Surinder Josan has been dealing with Covid-19 disbelievers in his All Seasons DIY shop in Smethwick, Birmingham, throughout lockdown. “One guy wanted to shake my hand, and I said I really shouldn’t because of the coronavirus – he just walked out muttering, ‘Coronavirus, my ass’,” he says. But now that masks are set to be made mandatory inside shops from July 24 under threat of a £100 fine, Josan has a problem: what to do if someone refuses?
“I don’t think it’s down to us to enforce it,” he says, explaining he hopes customers will manage it themselves. “The authorities have said anybody sensible will do it anyway, and I think other customers will insist on [others wearing masks].”

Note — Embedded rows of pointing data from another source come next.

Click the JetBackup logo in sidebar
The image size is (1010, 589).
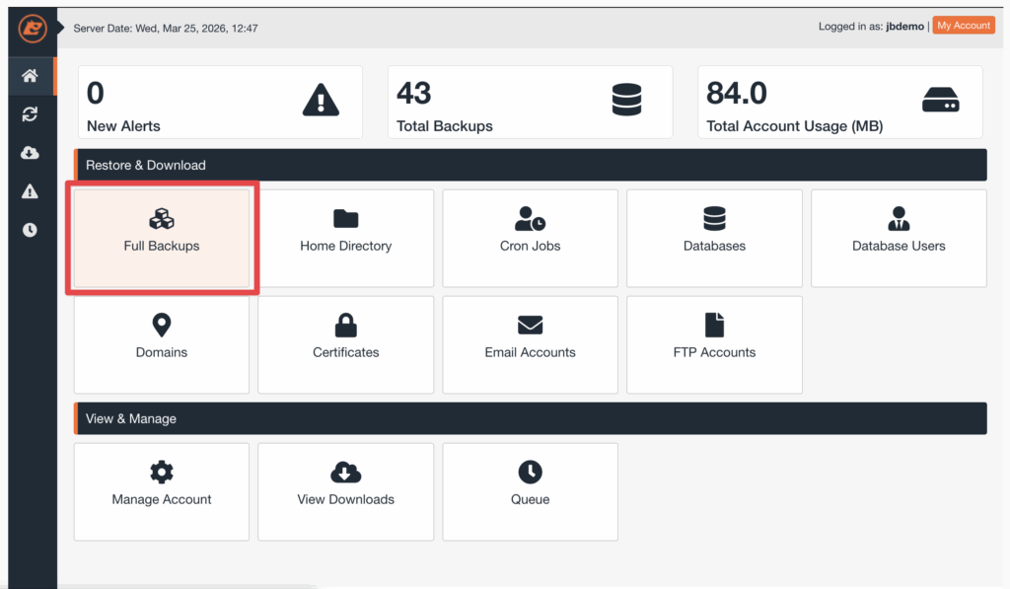(x=32, y=29)
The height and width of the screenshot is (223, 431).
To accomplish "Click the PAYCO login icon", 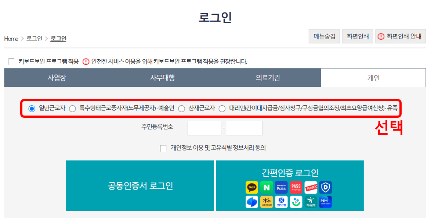I will 311,187.
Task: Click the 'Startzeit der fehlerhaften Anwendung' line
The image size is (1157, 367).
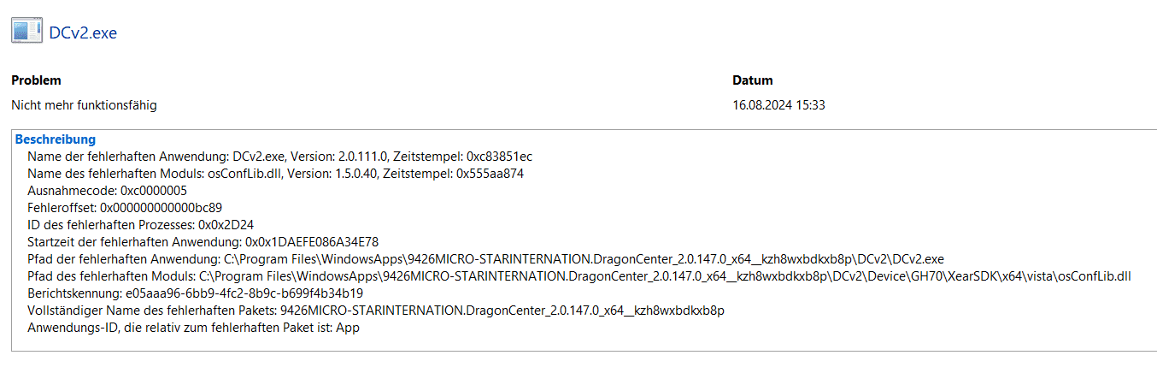Action: [203, 242]

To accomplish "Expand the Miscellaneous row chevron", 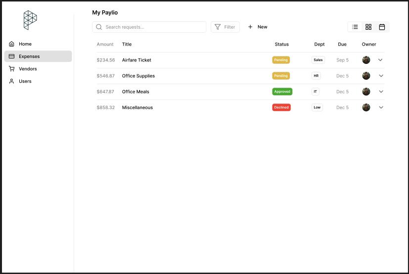I will pos(381,108).
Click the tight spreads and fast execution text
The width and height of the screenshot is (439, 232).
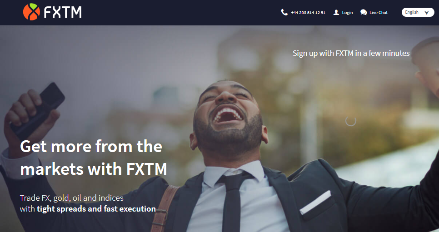96,209
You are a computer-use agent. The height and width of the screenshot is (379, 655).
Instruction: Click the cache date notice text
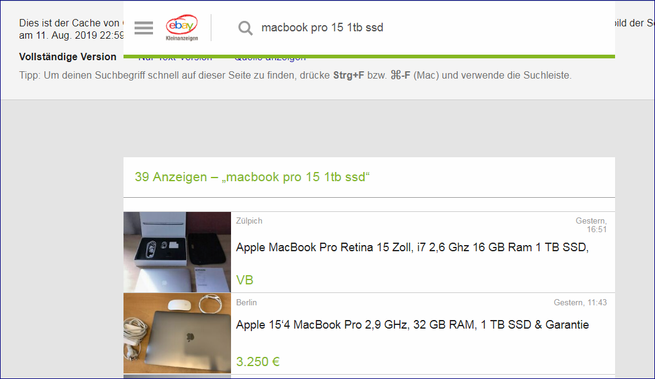(71, 29)
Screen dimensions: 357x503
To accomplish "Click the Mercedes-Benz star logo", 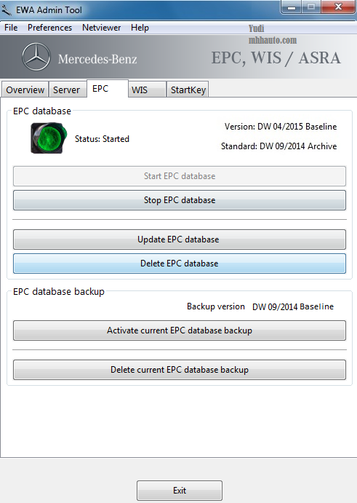I will coord(36,57).
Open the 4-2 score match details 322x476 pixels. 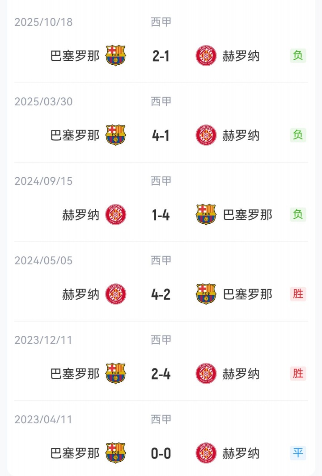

No-one wants to be responsible for enforcing this rule. “We will expect retailers to manage entry to their stores and compliance with the law while customers are inside, with police involvement as a last resort,” said Martin Hewitt, chair of the National Police Chief’s Council, in a statement. But Peter Cowgill, the CEO of JD Sports, told the BBC that his stores will offer masks for free to shoppers, but not ask staff to enforce the rule. “It’s a police matter to enforce rather than for them to get involved in any potential public disturbances,” he said.
Health Secretary Matt Hancock suggested the public will police themselves. “Enforcement is for the police, but the enforcement, I think, will largely be undertaken by the British people themselves who have been remarkable in their fortitude, sticking with these rules even whilst they may be a frustrating imposition,” he told parliament.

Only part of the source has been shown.